● **Input data**:
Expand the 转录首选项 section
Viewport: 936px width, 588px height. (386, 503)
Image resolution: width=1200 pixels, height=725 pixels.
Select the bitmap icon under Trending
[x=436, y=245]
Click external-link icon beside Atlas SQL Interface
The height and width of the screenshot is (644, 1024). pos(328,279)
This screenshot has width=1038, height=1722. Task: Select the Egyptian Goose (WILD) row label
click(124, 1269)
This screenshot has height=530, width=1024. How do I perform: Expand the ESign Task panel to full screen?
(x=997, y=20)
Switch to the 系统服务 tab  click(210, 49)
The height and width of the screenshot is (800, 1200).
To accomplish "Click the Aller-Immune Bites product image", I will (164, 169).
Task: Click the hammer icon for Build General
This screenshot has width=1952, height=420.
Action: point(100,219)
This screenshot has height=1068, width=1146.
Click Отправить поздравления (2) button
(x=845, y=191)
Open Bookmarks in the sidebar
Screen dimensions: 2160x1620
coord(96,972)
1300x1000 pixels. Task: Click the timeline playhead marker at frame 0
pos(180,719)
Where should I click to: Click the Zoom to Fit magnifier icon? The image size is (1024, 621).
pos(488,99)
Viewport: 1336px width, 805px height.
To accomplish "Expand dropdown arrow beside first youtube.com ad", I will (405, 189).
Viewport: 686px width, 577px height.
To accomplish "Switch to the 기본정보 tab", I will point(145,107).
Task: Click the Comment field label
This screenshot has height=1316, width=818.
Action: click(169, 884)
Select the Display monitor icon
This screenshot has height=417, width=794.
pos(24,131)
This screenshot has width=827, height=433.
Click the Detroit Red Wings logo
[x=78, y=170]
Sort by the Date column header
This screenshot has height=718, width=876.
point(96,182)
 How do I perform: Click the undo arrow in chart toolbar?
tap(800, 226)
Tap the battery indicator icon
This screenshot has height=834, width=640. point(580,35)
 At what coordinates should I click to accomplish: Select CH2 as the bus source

● **What you are asked to do**: Show each line from the listing above that includes the word "accomplish".

● **Output**:
To accomplish "Click the Aller-Immune Bites product image", I will (164, 169).
To accomplish "Expand dropdown arrow beside first youtube.com ad", I will (405, 189).
To accomplish "Switch to the 기본정보 tab", I will point(145,107).
 At what coordinates should I click to accomplish: Select CH2 as the bus source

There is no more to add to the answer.